>>>
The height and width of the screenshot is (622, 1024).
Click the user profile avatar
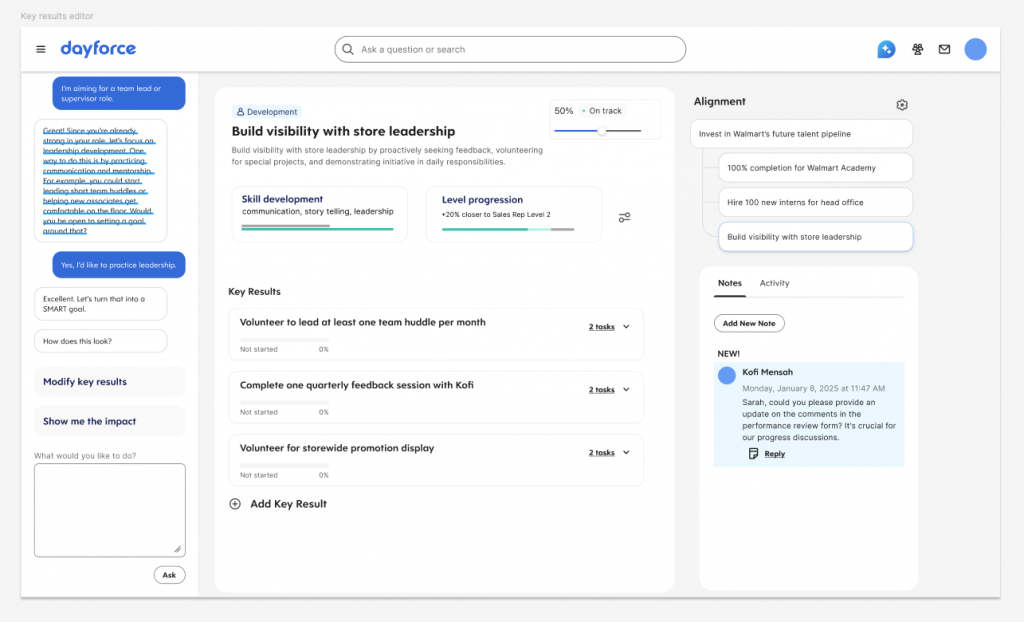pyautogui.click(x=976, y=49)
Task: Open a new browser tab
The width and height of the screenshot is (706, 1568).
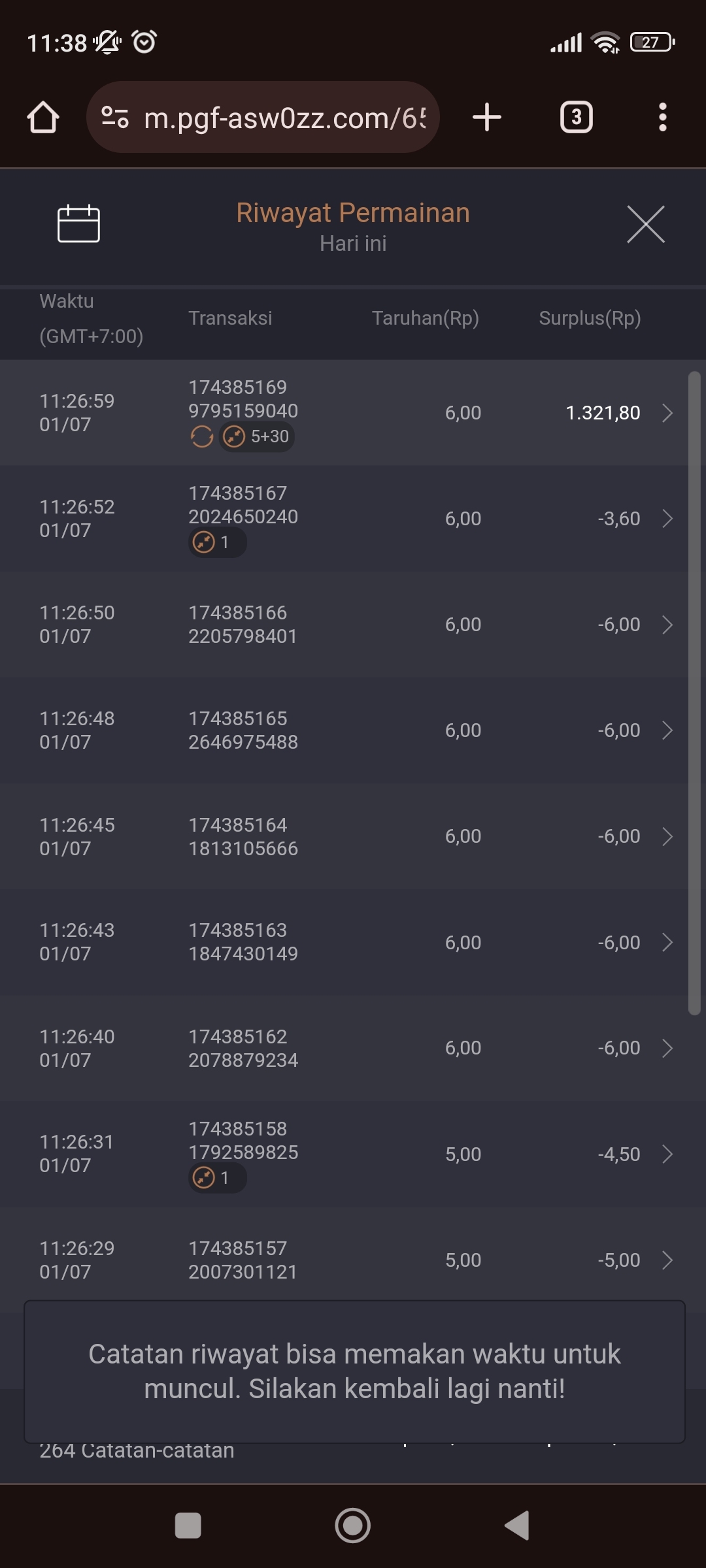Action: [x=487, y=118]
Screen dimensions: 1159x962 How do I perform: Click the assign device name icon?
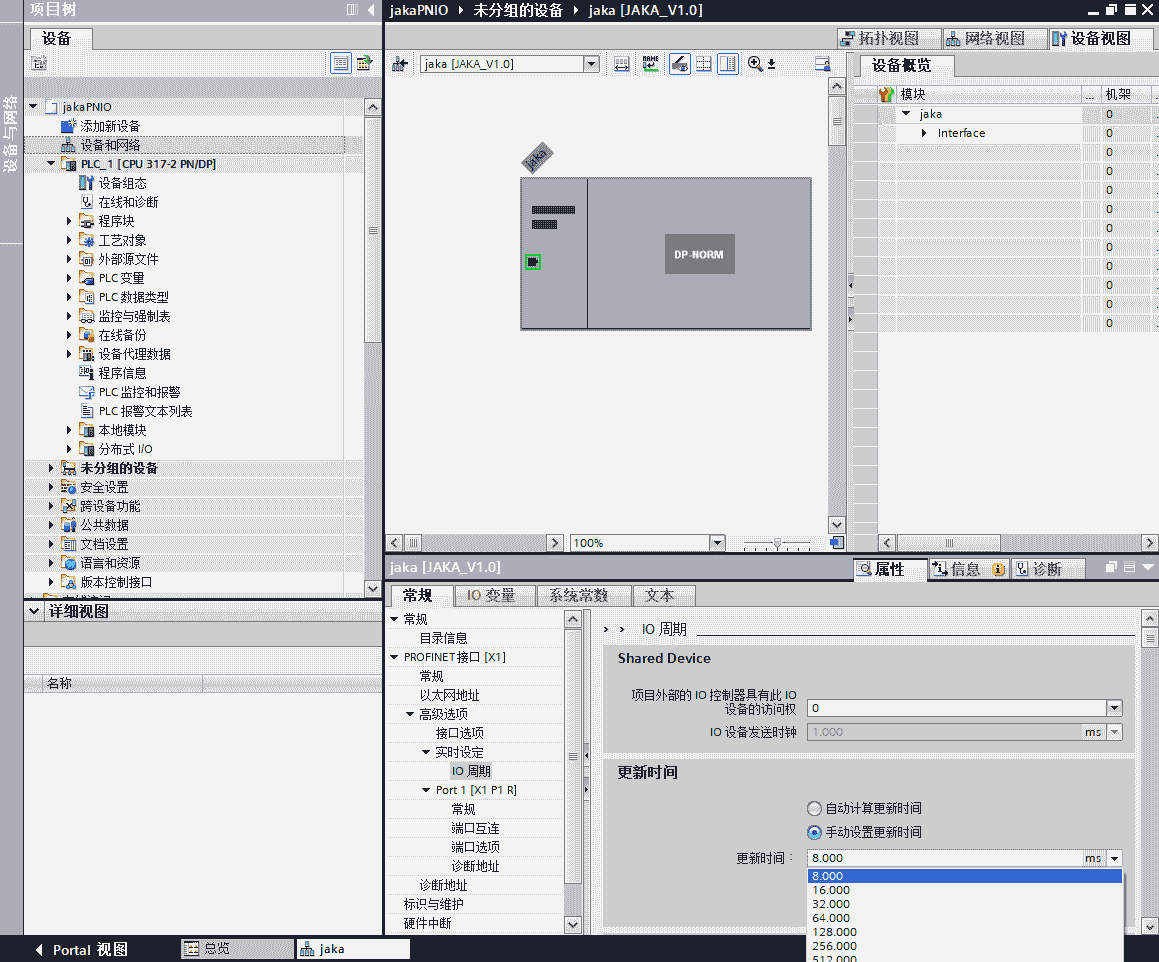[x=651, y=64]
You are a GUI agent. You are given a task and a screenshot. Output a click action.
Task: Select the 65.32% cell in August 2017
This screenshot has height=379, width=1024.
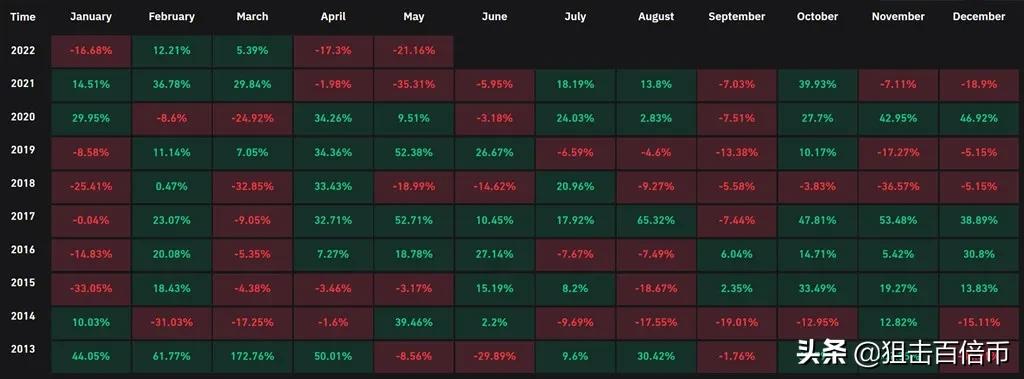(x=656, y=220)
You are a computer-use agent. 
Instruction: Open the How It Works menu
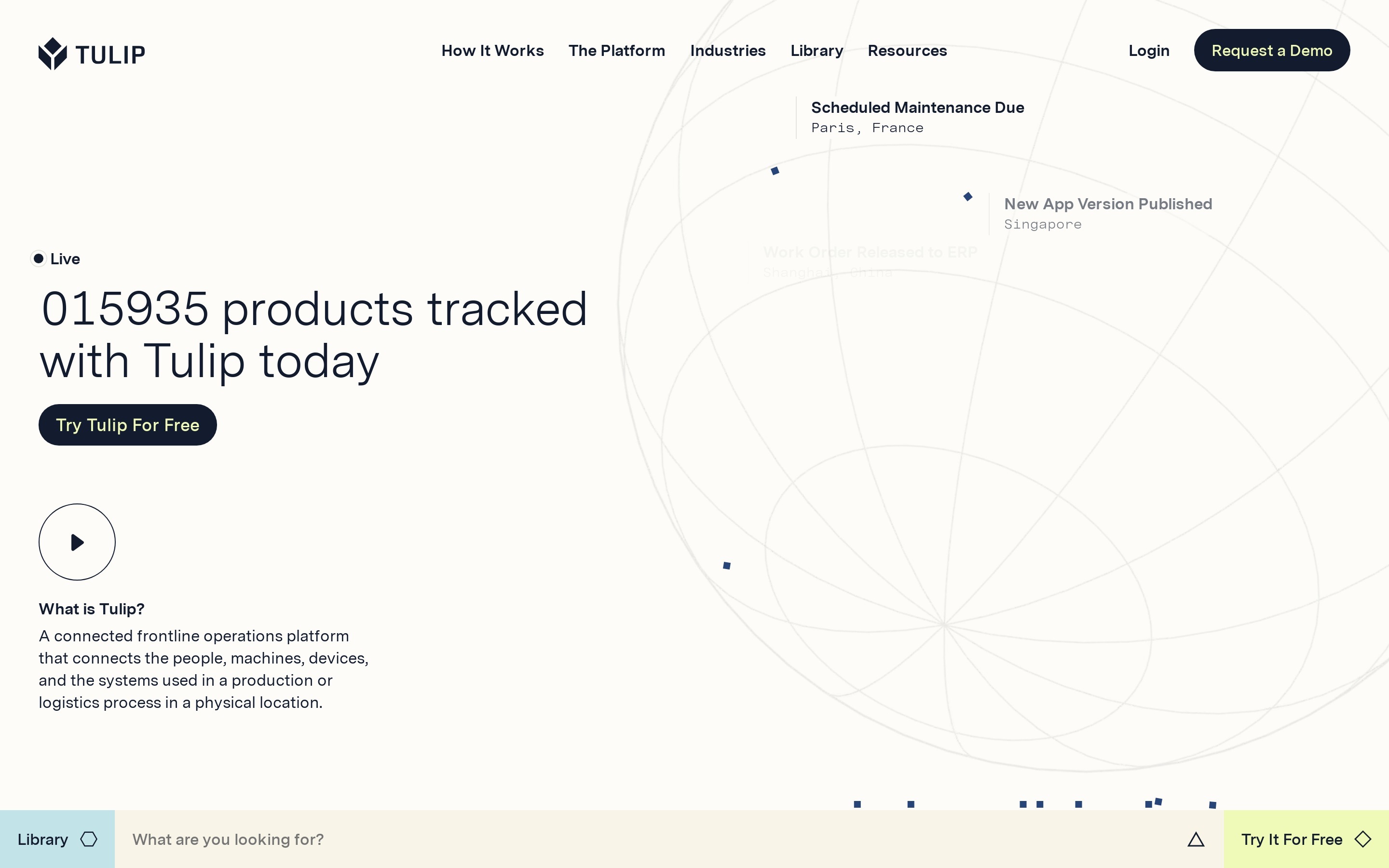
<<<
▶ Your instructions
List each line of the listing above that contains the word "Open".

▶ Final result
Task: Open a new browser tab
Instruction: Open the How It Works menu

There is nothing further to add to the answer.